That guy didn't know how to go to the ground correctly.

Getting on a skateboard or a bike without having learned how to wipeout is
about as irresponsible as going into a boxing match not knowing how to dodge
or block a punch. Like, if there was a match between a guy with a helmet and
no boxing experience, and a guy with no helmet but plenty of boxing
experience, who would you bet on?

Pro skateboarders and BMXers rarely wear helmets and regularly walk away from
spectacular, cringe inducing accidents that would kill or cripple a less
skilled individual, and of course, they've been mastering the art of wiping
out for as long as they've been riding.

A friend of mine once stood on a skateboard for not even 2 seconds before it
rolled out from under him, he fell back and broke his elbow, he just hadn't
conditioned himself to react properly in that situation. I saw another guy on
a bike go sailing over the hood of a car that cut him off, and he did a face-
plant on the other side, he didn't think to tuck his head or get his arms
between himself and the pavement. His face was all bloody and his front teeth
were knocked out, his helmet didn't do him much good. Being able to react
instinctively to something like that takes training.

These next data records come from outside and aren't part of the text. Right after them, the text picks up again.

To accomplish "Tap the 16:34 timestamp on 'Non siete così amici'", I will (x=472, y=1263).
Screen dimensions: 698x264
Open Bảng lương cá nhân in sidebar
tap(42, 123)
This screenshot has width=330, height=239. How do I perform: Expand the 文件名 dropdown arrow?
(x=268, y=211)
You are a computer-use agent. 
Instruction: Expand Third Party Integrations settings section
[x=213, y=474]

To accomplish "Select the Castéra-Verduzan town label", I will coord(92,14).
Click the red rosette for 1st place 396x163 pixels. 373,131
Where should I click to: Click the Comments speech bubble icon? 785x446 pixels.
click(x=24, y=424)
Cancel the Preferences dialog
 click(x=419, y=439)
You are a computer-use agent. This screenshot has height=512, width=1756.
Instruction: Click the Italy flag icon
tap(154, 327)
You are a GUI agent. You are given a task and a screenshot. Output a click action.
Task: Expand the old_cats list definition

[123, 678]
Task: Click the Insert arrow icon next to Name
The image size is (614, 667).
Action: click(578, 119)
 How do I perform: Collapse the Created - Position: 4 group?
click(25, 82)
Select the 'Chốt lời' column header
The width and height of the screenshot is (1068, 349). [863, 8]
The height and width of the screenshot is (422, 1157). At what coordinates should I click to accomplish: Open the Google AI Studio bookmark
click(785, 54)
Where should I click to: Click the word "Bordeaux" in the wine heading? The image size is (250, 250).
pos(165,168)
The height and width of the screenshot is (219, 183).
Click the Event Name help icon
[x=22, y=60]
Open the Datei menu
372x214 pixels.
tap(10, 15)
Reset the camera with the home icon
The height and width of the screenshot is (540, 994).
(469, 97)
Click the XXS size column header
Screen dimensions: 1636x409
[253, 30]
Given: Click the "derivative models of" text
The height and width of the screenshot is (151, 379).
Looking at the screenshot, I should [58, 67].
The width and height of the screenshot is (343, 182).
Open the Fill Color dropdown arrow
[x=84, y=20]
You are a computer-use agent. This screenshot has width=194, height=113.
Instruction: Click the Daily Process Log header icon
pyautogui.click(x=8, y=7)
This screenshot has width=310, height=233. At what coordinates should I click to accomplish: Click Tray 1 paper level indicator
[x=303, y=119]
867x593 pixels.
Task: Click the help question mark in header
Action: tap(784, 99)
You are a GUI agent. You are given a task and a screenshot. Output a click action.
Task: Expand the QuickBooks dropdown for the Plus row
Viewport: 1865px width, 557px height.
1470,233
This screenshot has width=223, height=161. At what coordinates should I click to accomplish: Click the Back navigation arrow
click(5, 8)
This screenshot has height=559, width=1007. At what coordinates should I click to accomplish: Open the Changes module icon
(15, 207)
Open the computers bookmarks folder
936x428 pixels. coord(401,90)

Strapping some styrofoam to your head is probably better than nothing, but
framing bicycle safety as a binary depending on whether someone has a helmet
on is a gross oversimplification. Between skateboarding, various styles of
cycling, and general horsing around I've had hundreds, if not thousands of
wipeouts and the only time I suffered a concussion was when I was mugged by a
guy who came up behind me.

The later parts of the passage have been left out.